Here, the relevant question is who is entitled to obtain the human remains and artifacts currently in the Park Service’s hands, and that is the very question which NAGPRA is designed to answer. The Navajo Nation’s claims to the human remains and artifacts are not superior on their face to the claims of the Hopi and Zuni Tribes, and federal law requires the Park Service to proceed through a step-by-step process for making these cultural affiliation and repatriation determinations. The Navajo Nation’s desire to short-circuit Congress’s plan is not sufficient to transform that ongoing process into a “final agency action.”
IV
In sum, the Park Service is making a good faith effort to comply with federal law, which requires it to engage in a deliberate and open process to determine who is entitled to the human remains and artifacts it currently holds. The majority’s strained attempt to detect a “final agency action” occurring at some point along the way, without a decisionmaking process, a written decision, or a determination that has any legal effect on the Navajo Nation, has no support in the record or in our precedent. Because there is no final agency action reviewable under § 704, the United States has not waived its sovereign immunity and we lack jurisdiction to hear this appeal. Accordingly, I dissent.
. Because the majority focuses on § 704 of the APA, I do not address whether the Navajo Nation could maintain its action under 5 U.S.C. § 702.
. The Navajo Nation argues that Bonnichsen v. United States is such a case. 367 F.3d 864 (9th Cir.2004). Its reliance is misplaced because that opinion did not address whether the decision to apply NAGPRA to remains that were possibly non-Indian was a final agency action. Rather, the issue of finality was decided by the district court and not appealed. See Bonnichsen v. U.S. Dept. of the Army, 969 F.Supp. 628, 637-38 (D.Ore.1997).
. While NAGPRA requires that the Park Service seek to consult with tribal governments during the cultural affiliation process, see Maj. op. at 1094-95; 25 U.S.C. § 3003(b)(1)(A); 43 C.F.R. § 10.9(b)(4), nothing in NAGPRA requires the Navajo Nation to cooperate.

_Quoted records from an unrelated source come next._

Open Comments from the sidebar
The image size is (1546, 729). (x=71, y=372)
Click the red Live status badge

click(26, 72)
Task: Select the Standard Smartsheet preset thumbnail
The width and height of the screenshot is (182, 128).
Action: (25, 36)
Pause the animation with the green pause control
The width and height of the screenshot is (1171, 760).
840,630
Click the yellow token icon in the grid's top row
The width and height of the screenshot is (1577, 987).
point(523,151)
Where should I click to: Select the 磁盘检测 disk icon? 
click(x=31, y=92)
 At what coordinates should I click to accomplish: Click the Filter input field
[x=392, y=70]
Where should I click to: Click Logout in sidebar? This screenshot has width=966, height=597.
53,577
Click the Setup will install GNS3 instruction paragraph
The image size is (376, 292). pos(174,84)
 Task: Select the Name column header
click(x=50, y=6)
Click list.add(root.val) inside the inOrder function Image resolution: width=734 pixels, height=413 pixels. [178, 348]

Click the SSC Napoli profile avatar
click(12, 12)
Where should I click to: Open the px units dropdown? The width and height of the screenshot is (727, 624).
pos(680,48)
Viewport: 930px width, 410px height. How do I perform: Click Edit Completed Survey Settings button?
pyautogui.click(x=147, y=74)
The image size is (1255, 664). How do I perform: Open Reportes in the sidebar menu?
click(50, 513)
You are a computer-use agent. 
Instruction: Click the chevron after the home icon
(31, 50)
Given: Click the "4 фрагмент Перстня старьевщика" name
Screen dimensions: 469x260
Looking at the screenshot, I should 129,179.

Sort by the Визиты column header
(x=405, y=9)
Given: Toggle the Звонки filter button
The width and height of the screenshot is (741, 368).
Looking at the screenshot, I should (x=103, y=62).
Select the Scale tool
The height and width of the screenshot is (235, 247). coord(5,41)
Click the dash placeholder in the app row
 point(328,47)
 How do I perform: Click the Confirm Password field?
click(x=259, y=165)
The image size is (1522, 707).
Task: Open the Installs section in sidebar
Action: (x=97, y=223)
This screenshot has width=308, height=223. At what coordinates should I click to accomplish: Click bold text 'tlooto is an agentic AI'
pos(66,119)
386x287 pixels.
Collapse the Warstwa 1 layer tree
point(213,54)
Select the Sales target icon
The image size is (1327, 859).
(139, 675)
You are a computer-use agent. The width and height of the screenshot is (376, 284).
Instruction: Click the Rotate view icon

. The majority mischaracterizes 43 C.F.R. § 10.11(e) by claiming that it “says nothing about when such an action may be brought.” Maj. op. at 1094 n. 12. By its own terms, § 10.11 applies to disputes "regarding the disposition of culturally unidentifiable human remains and associated funerary objects,” 43 C.F.R. § 10.11(e) (emphasis added), that arise after the NAGPRA inventory process is com-píete, id. § 10.11(a) ("This section ... applies to human remains previously determined to be Native American under § 10.9, but for which no lineal descendant or culturally affiliated Indian tribe or Native Hawaiian organization has been identified,”),
. Section 10.2 answers the question "Who must comply with these regulations?” as: "federal agency,” "federal agency official,” *1102and "museum.” 43 C.F.R. § 10.2(a)(1)—(3). "Museum" is defined as "any institution or State or local government agency (including any institution of higher learning) that has possession of, or control over, human remains, funerary objects, sacred objects, or objects of cultural patrimony and receives Federal funds.” Id. § 10.2(a)(3) (emphasis added). In three subsections under the definition of museum, the regulations define each of the key terms in that definition: "possession,” id. § 10.2(a)(3)(i), "control," id. § 10.2(a)(3)(ii), and "receives Federal funds,” id. § 10.2(a)(3)(iii). The definition of "possession,” as used in the definition of "museum,” is "having physical custody of human remains, funerary objects, sacred objects, or objects of cultural patrimony with a sufficient legal interest to lawfully treat the objects as part of its collection for purposes of these regulations.” Id. § 10.2(a)(3)®. The regulation then explains that "[gjenerally, a museum or Federal agency would not be considered to have possession of human remains, funerary objects, sacred objects, or objects of cultural patrimony on loan from another individual, museum, or Federal agency.” Id. Because this language is included as part of the definition of “museum,” it provides a safe harbor for museums that do not want to engage in the expense of applying NAGPRA to items that are on loan from a third party, but would face penalties under § 10.2 if they failed to implement the NAGPRA process as required by statute.